- **YOUR TASK**: Below are some records. Reproduce them exactly from their first line through the line with "You are a computer-use agent. Screen", inclusive.
++++ EXTRACTED ENTRIES ++++
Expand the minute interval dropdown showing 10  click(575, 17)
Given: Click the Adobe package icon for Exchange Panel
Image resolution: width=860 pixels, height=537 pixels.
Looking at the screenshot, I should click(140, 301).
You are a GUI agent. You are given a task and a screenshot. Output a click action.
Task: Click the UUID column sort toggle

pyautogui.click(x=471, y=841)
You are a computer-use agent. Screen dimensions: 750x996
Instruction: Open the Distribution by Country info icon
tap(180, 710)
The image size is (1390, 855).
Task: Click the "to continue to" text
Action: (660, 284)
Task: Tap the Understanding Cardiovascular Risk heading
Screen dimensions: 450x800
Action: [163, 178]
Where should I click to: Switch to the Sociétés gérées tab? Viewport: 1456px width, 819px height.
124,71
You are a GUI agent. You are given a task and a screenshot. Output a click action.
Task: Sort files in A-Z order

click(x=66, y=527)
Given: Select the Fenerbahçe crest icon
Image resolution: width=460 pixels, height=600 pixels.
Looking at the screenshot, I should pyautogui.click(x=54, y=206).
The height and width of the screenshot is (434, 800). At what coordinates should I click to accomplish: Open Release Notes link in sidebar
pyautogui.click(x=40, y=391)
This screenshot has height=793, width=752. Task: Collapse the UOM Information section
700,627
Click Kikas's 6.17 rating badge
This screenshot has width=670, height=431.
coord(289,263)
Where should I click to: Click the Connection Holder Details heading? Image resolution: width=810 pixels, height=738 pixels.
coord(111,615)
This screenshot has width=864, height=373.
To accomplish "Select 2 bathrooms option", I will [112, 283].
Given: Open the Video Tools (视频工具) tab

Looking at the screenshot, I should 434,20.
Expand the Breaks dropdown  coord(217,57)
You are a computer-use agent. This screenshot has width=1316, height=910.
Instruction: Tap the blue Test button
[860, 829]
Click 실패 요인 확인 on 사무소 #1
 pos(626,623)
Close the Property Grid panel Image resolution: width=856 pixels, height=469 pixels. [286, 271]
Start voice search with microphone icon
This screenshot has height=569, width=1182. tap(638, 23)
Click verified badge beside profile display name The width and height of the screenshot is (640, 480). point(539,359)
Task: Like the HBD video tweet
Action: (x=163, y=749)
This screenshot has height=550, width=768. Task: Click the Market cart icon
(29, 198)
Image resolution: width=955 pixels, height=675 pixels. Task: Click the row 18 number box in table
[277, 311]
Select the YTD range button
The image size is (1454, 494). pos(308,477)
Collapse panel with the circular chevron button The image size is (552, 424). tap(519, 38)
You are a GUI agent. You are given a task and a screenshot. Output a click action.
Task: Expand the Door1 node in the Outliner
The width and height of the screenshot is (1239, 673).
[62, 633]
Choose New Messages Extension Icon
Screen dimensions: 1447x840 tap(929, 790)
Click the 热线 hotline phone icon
++++
- **COMPLETED EXERCISE**:
Expand the minute interval dropdown showing 10  click(575, 17)
Given: Click the Adobe package icon for Exchange Panel
Image resolution: width=860 pixels, height=537 pixels.
Looking at the screenshot, I should click(140, 301).
You are a GUI agent. You are given a task and a screenshot. Output a click action.
Task: Click the UUID column sort toggle

pyautogui.click(x=471, y=841)
You are a computer-use agent. Screen dimensions: 750x996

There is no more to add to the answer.